By Tim Ashley
SYRACUSE — What the 2020-21 school year will look like for the Wawasee Community School Corporation is becoming more clear, but understandably plans are of a more tentative nature depending on state directives on the pandemic.
During the regular monthly meeting of the Wawasee School Board Tuesday evening, July 14, in the Wawasee High School auditorium, the board heard a report from Dr. Stephen Troyer, assistant superintendent, about the plan to have kids back in school buildings.

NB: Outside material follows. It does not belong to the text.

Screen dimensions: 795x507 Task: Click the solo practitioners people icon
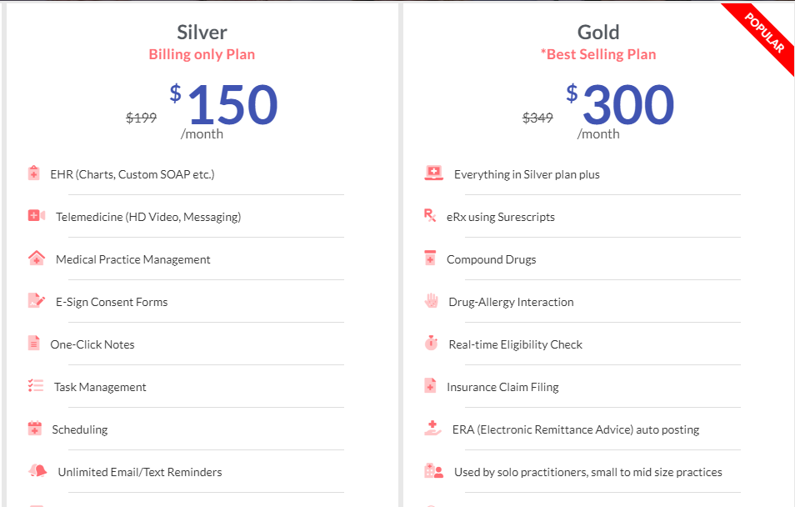[x=433, y=471]

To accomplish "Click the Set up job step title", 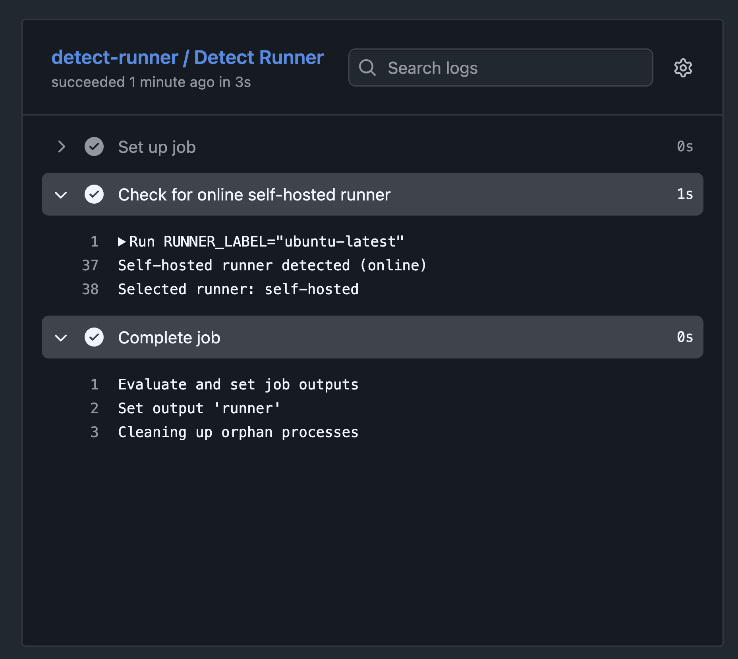I will [157, 147].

Families will be asked to do an at-home health screening following a checklist with such questions as does the child have a fever greater than 100 degrees, does the child have a cough, shortness of breath or difficulty breathing, chills, muscle pain, sore throat, new loss of taste or smell and nausea, vomiting or diarrhea. Hand washing protocols will be developed for each classroom and school building for critical times and hand sanitizer will be available in each classroom along with high traffic areas throughout schools.
It is recommended students wear a mask, but they will be able to remove masks in the classroom. Students are strongly encouraged to wear masks in hallways, restrooms and in other common areas. Masks will be required on school buses, in health clinics and where space is limited. Students and staff will be provided masks and disposable masks will be available when needed.
Those testing positive for COVID-19 will need to be quarantined for 10-14 days before returning to school. Until further notice, all schools will open 30 minutes later than normal each day to allow time for targeted cleaning and for staff to work with students who are involved with remote learning. Visitors will be limited to the office area of each building until further notice. External field trips and convocations will not be scheduled and public events and programs will be evaluated on an individual basis, but may be restricted.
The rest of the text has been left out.